> _OBJECTIVE_: Copy out every line of the material below word for word, leaving out the pictures.

+ + + +

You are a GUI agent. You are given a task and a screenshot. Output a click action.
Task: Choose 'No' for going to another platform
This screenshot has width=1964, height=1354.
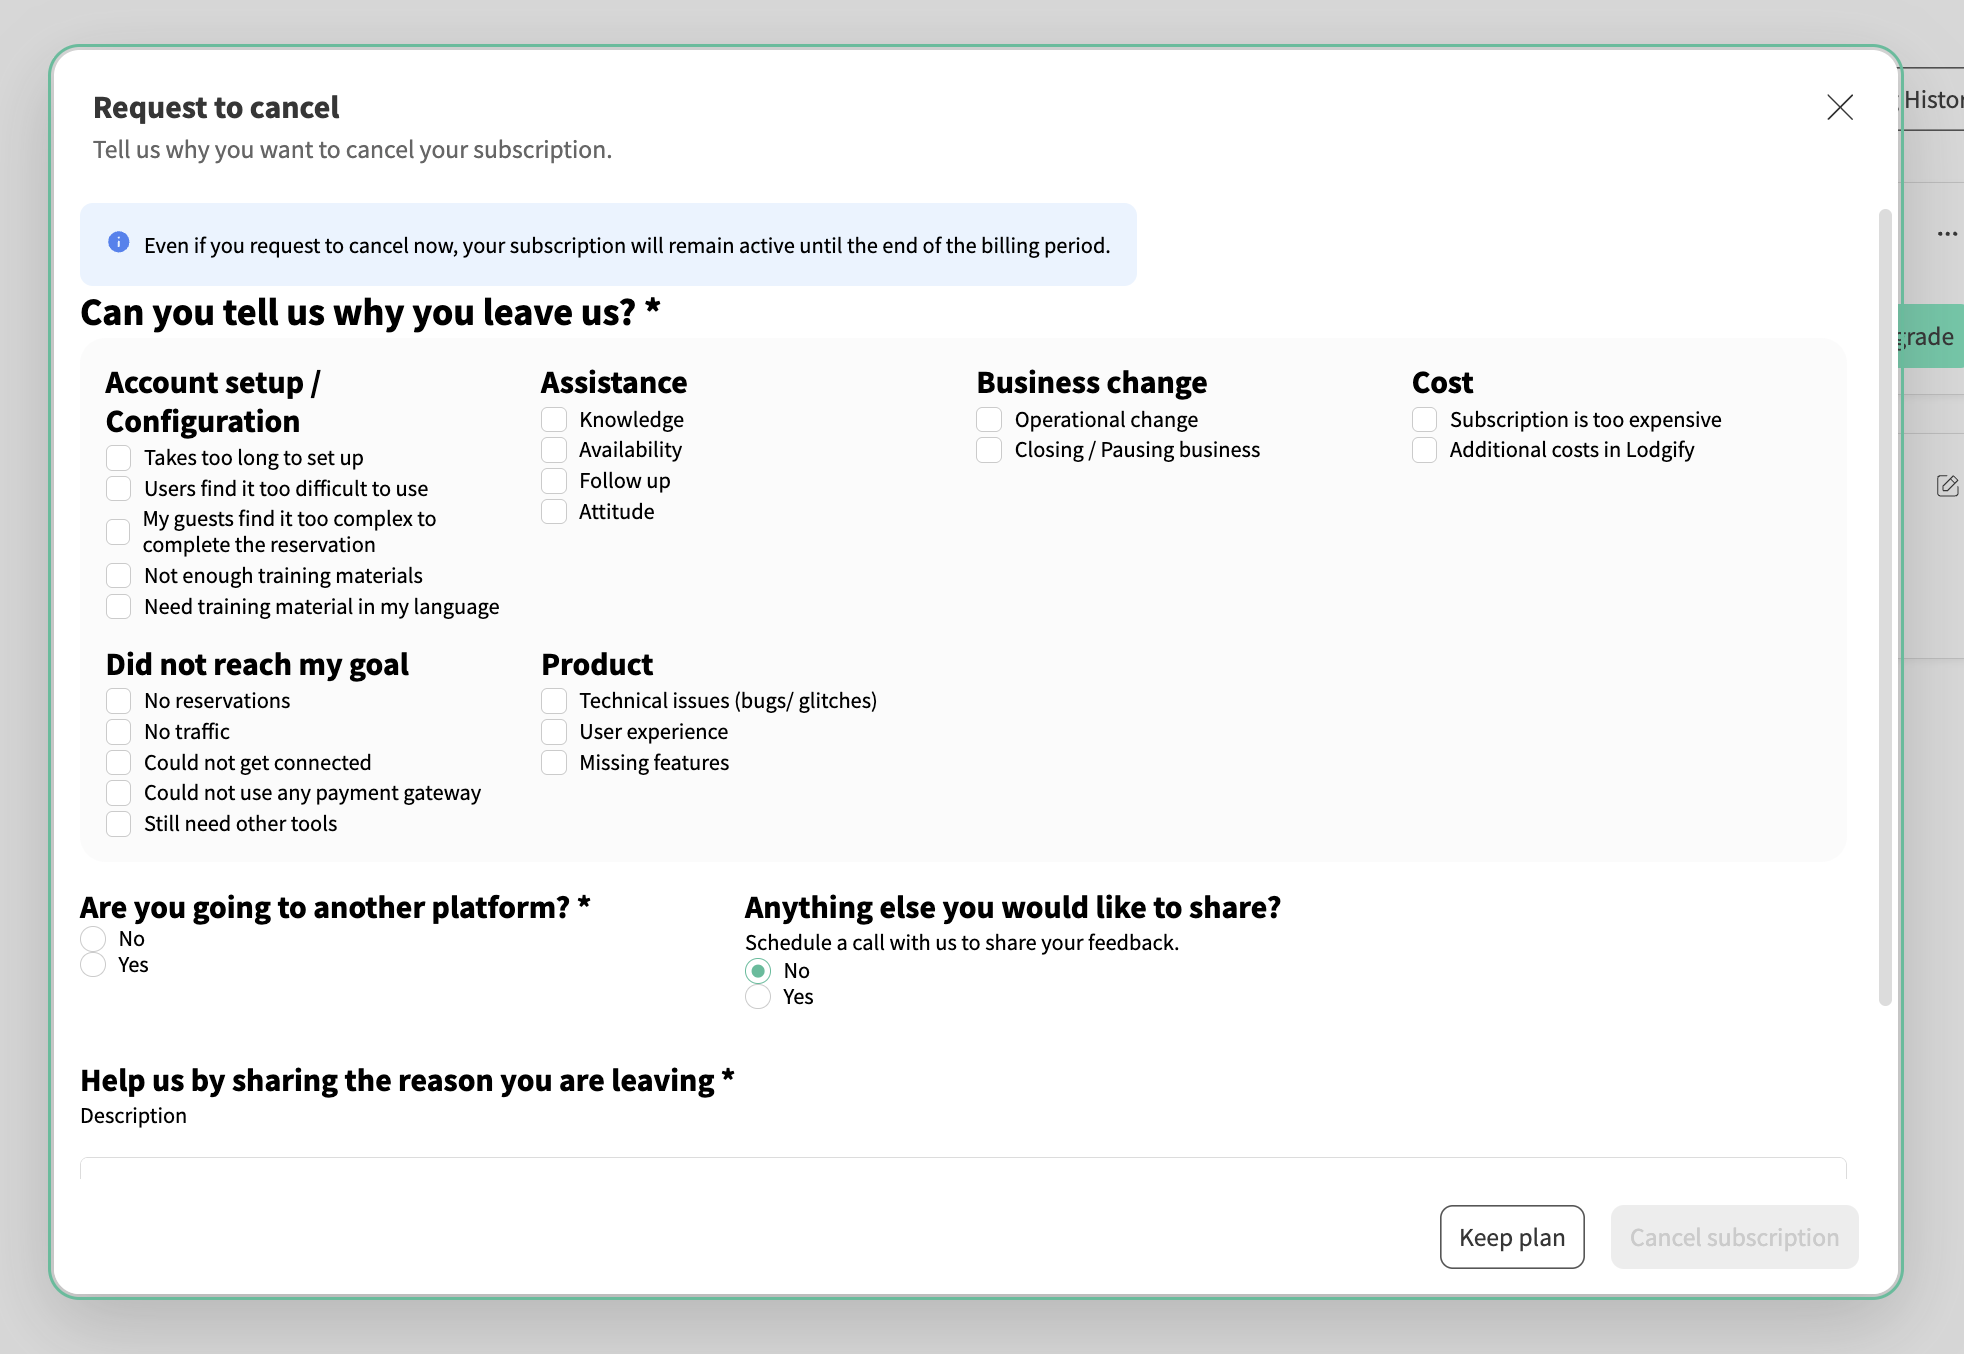pos(93,939)
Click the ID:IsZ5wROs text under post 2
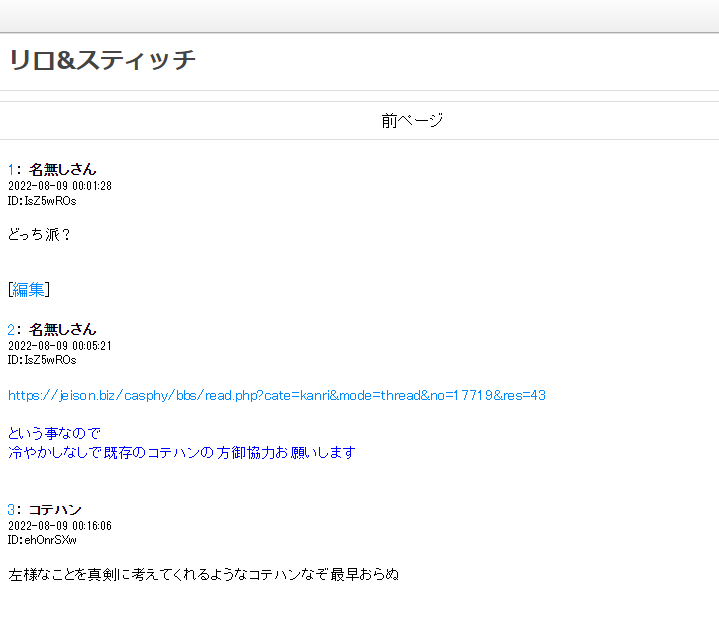719x619 pixels. [42, 360]
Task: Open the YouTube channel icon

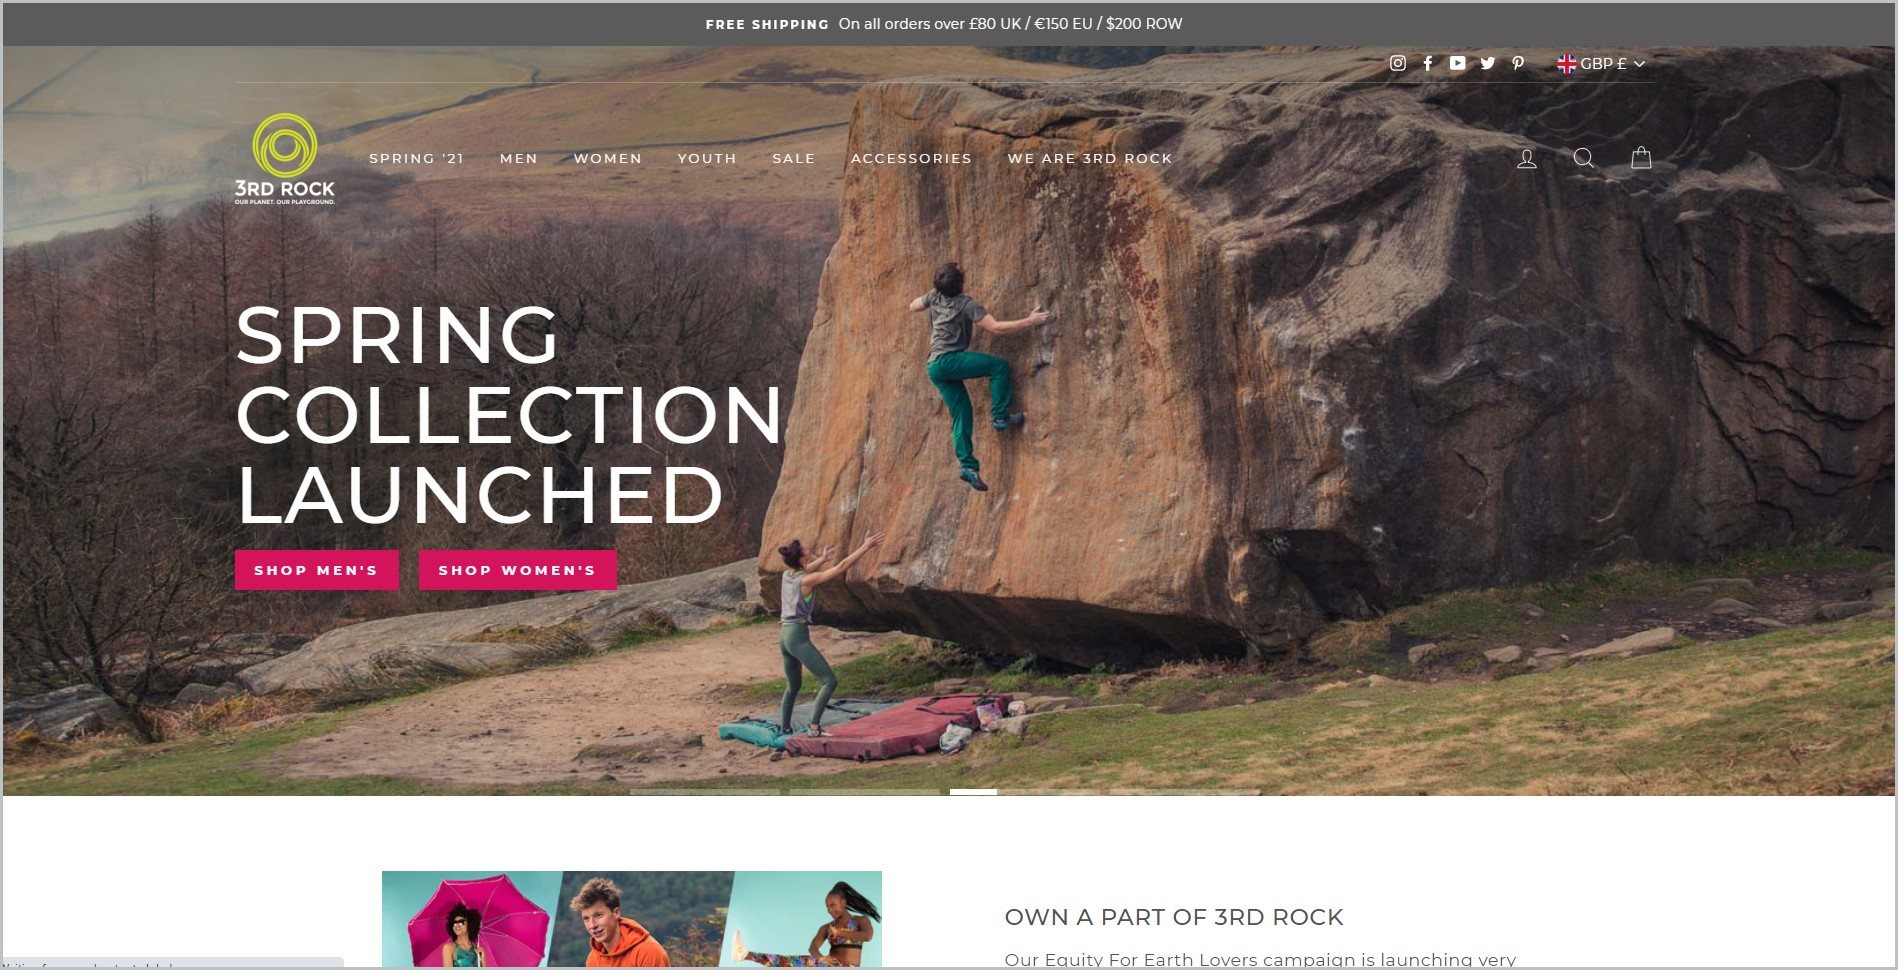Action: [x=1458, y=63]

+ + + +

> _SOLUTION TO THIS PROBLEM_:
You are a GUI agent. You are given a task and a screenshot. Output a click action.
Task: Choose 'No' for going to another platform
This screenshot has width=1964, height=1354.
pos(93,939)
Click the ID:IsZ5wROs text under post 2
719x619 pixels. [42, 360]
Task: Open the YouTube channel icon

Action: [x=1458, y=63]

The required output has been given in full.